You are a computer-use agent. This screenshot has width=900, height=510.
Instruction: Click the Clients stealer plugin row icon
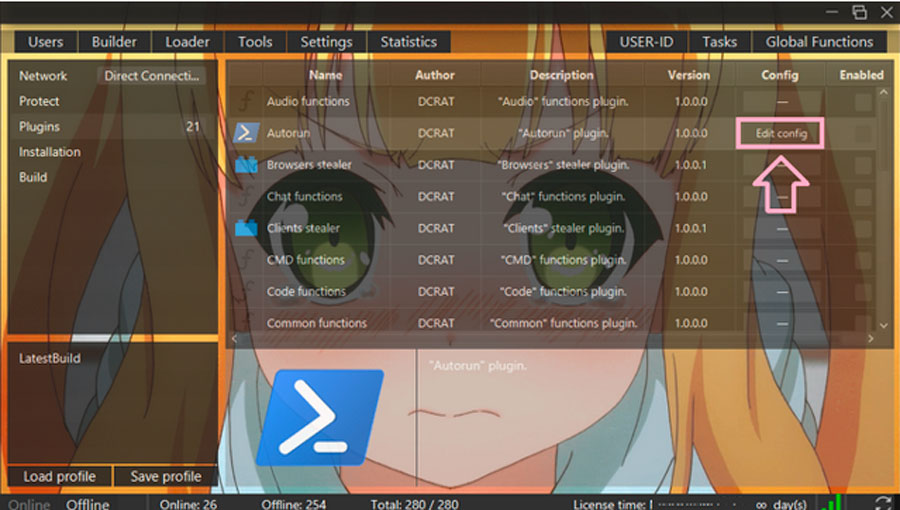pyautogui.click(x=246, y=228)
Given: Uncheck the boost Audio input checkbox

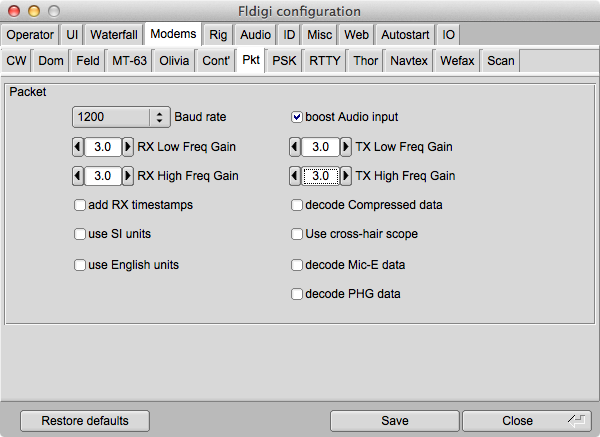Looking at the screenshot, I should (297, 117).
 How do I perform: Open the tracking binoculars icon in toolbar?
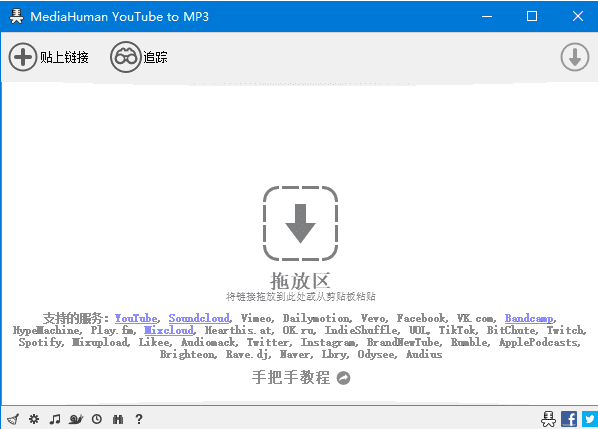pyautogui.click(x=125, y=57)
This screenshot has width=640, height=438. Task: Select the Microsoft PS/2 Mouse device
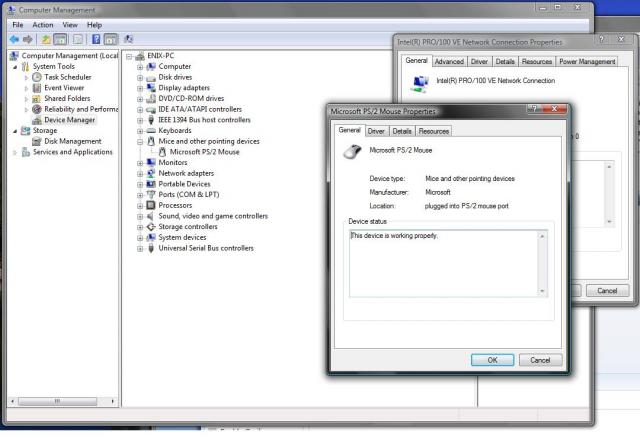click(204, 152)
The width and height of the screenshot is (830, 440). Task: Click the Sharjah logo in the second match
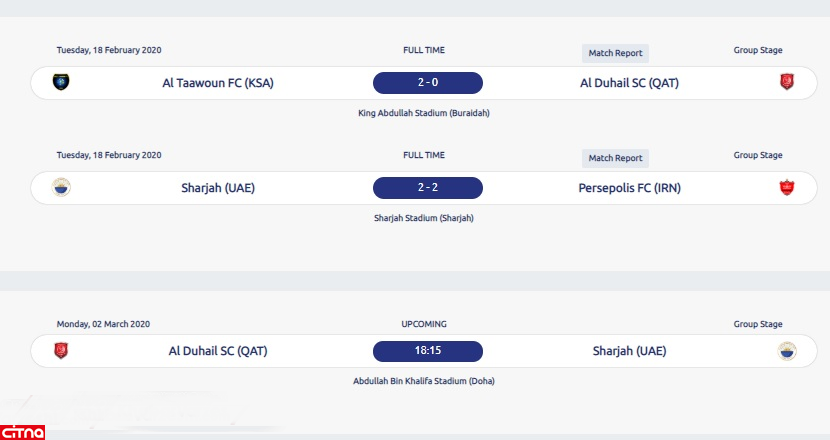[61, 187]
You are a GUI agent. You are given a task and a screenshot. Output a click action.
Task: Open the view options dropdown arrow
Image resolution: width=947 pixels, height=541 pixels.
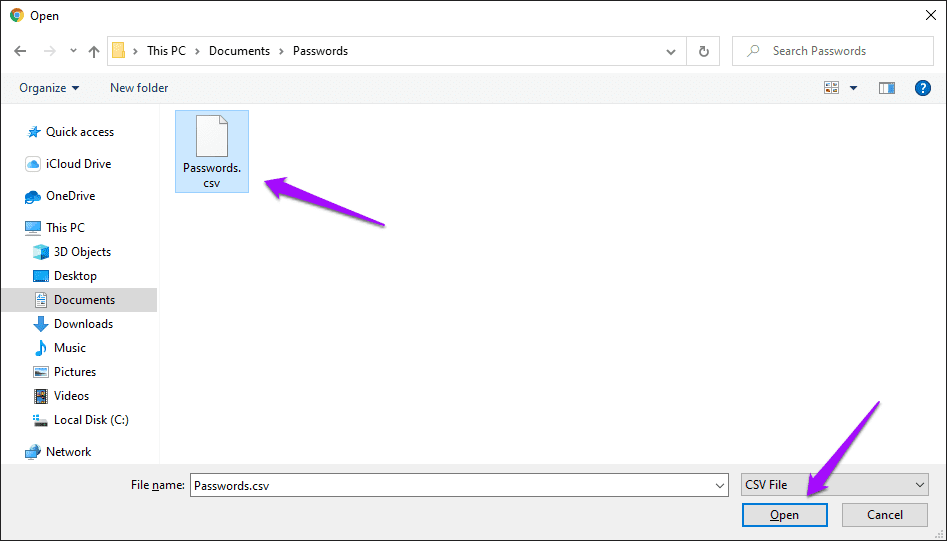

========

### Try it:
Repeat the lines exactly, starting with the line that contains "You are a GUI" and ending with the last line of the entries. Keep both of those lines but no pictures.

### Reply:
You are a GUI agent. You are given a task and a screenshot. Output a click action.
Task: Open the view options dropdown arrow
Image resolution: width=947 pixels, height=541 pixels.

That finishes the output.